This document is an executive summary of a more detailed technical analysis that will be 
released later this year. 

BIBFRAME since 2013 

In late 2013 the Early Experimenters Group concluded its work and in early 2014 the 
BIBFRAME Implementation Testbed 6 was formally established. Its purpose is to encourage 
development of BIBFRAME test implementations; monitor implementation progress; discover 
errors, inconsistencies, and shortcomings in both the implementations and in the BIBFRAME 
model and vocabulary; and provide a forum for the development of BIBFRAME vocabulary and 
tools. Over the past year, 17 organizations have participated actively in this effort. 
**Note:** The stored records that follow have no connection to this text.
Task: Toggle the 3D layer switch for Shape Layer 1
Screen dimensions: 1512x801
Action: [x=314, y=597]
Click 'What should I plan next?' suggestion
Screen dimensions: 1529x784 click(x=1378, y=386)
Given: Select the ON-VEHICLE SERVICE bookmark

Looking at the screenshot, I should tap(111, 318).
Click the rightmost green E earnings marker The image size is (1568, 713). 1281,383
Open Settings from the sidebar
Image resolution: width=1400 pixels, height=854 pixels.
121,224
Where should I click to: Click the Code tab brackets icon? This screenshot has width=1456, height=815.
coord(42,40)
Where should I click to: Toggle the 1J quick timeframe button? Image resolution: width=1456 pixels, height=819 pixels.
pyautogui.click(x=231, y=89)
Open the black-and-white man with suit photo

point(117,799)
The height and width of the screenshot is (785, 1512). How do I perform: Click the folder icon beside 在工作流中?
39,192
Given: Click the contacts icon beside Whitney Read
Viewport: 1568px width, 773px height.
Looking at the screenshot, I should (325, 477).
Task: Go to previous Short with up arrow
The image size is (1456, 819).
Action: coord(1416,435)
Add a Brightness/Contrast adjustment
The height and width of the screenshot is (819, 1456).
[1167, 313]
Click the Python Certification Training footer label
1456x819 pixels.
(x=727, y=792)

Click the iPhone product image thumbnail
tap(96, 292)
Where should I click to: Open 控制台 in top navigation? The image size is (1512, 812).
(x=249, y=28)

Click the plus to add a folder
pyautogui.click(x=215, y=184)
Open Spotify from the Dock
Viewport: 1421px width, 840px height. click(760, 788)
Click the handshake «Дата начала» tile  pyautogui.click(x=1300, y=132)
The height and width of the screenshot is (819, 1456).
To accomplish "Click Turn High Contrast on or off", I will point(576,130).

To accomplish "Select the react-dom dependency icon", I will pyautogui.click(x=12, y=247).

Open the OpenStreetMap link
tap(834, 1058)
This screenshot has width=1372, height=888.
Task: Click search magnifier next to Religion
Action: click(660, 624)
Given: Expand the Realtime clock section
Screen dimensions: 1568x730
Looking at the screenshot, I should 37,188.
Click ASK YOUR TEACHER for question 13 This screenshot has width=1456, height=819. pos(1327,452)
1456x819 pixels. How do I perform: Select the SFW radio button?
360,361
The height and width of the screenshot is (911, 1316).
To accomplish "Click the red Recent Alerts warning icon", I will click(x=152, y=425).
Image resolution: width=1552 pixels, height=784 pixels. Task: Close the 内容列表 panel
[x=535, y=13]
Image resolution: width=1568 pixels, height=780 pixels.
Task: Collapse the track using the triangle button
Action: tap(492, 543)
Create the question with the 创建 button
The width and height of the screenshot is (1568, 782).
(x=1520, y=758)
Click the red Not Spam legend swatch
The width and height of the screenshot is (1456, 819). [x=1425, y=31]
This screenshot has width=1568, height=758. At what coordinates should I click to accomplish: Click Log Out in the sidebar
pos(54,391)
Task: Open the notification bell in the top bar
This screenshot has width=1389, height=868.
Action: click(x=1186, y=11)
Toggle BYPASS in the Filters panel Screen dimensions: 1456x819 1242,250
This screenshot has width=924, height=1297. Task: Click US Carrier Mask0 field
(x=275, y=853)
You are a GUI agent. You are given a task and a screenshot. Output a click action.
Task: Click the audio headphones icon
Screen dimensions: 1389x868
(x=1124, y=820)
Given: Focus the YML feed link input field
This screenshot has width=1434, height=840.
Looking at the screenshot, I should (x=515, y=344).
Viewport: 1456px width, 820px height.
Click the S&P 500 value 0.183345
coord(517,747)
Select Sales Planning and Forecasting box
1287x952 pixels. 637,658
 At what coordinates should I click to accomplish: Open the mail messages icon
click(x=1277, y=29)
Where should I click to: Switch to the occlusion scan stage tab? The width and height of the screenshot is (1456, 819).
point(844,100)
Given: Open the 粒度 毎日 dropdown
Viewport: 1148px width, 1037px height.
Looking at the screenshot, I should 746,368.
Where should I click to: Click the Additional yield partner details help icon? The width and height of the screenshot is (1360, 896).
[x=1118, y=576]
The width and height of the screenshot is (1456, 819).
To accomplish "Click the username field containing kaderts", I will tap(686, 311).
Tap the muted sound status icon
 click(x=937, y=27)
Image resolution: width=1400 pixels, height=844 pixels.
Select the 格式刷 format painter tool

In addition, there has been lively discussion on the (public) BIBFRAME listserv. 7 Since 
BIBFRAME is expressed in RDF (the W3C-developed Resource Description Framework), listserv 
discussion has covered issues pertaining to RDF and linked data, as well as issues pertaining to 
the BIBFRAME model and vocabulary. To assist experimentation with the BIBFRAME model, LC 
has provided tools available for open download such as MARC to BIBFRAME transformers and a 
simple input editor, 8 and has also encouraged the community to share any software 
components they develop. Testing, implementation, and discussion have produced corrections 
and improvements to the BIBFRAME vocabulary, and LC continues to work with implementers 
for further enhancements. 

Later in 2015, LC will publish a revised vocabulary and launch a pilot project to test whether 
the BIBFRAME vocabulary supports the capability for catalogers to do original cataloging, 
including authority work. In the pilot, LC catalogers will test the creation of cataloging data 
in BIBFRAME using the BIBFRAME Editor. Catalogers will create BIBFRAME descriptions for a 
variety of materials, in a variety of languages. LC Name/ Title and Title MARC records will be 
converted into BIBFRAME Works and stored in an RDF triplestore. Bibliographic records will be 
converted and matched against the Works, with subjects and other properties merged. A 
search/ display tool will be put on top of the triple store, as well as the BIBFRAME Editor.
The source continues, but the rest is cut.